Generalization Errors
The end goal of ML is to make the trained model perform well on new cases (in production). Thus we need to find ways to reduce the generalization error: Bias, Variance and Irreducible error.
Types of the Errors
(For the detail, please refer to Bias-Variance Tradeoff and Ridge Regression)
In a generic regression problem, the goal is to model the unknown relationship \(y=f({\bf x})\) between the dependent variable \(y\) and the \(d\) independent variables \({\bf x}=[x_1,\cdots,x_d]^T\), by a regression function \(\hat{f}({\bf x})\), based on a set of given training data \({\cal D}=\{({\bf x}_n,\,y_n)\;n=1,\cdots,N\}\) containing a set of observed data samples inevitably contaminated by some random noise \(e\).
Now corresponding to a noisy \({\bf x}\), the observed value \(y=f({\bf x})+e\) is also random and so is the regresson model \(\hat{f}({\bf x})\). We assume the random noise \(e\) has zero mean and is independent of \(\hat{f}\).
Measure how well the model \(\hat{f}({\bf x})\) fits the noisy data \(y=f({\bf x})+e\) by the mean squared error (MSE):
\[\begin{align*} E [ (y-\hat{f})^2 ] & = E[(f+e-\hat{f})^2 ] \\ & = \cdots \\ & = E[(f-E\hat{f})^2]+E[(E\hat{f}-\hat{f})^2]+E[e^2] \end{align*}\]The three terms represent three different types of error:
- Irreducible Error \(E[e^2]=\sigma^2\), due to the inevitable observation error.

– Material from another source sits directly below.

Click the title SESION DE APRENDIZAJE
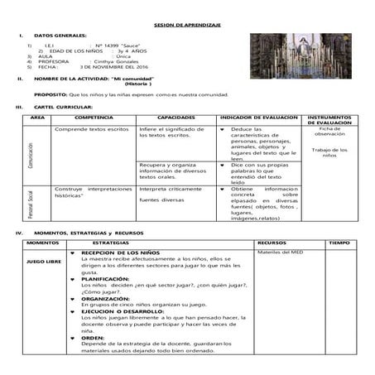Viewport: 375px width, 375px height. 186,26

- Bias Error: \(E[(f-E\hat{f})^2]=(f-E\hat{f})^2\), the expected squared bias, the difference between the estimated function and the true function, measuring how well the estimated function \(\hat{f}\) models the true function \(f\)
- Variance Error: \(E[\hat{f}-E\hat{f}]^2=Var[\hat{f}]\), the variance of the estimated function \(\hat{f}\), measuring the variation of the model due to the noise in the training data.
Irreducible Error
Irreducible error is due to the noisiness of the data itself. The only way to reduce this type of error is to clean up the data (e.g., fix the data source, such as broken sensors, or detect and remove outliers).
Bias Error
The bias may because the model does not detect enough underlying patterns in the data set or because that the data set is not representative.
The former case happens when there’s an underfitting issue. For the latter case, the user shall collect enough data set.
Variance Error
This part is due to the model’s excessive sensitivity to small variantions in the training data. It happens when there’s an overfitting issue. It can also because that the learning algorithm is not robust to the ill-condition matrix. In this case, it can be resolved by ridge regression.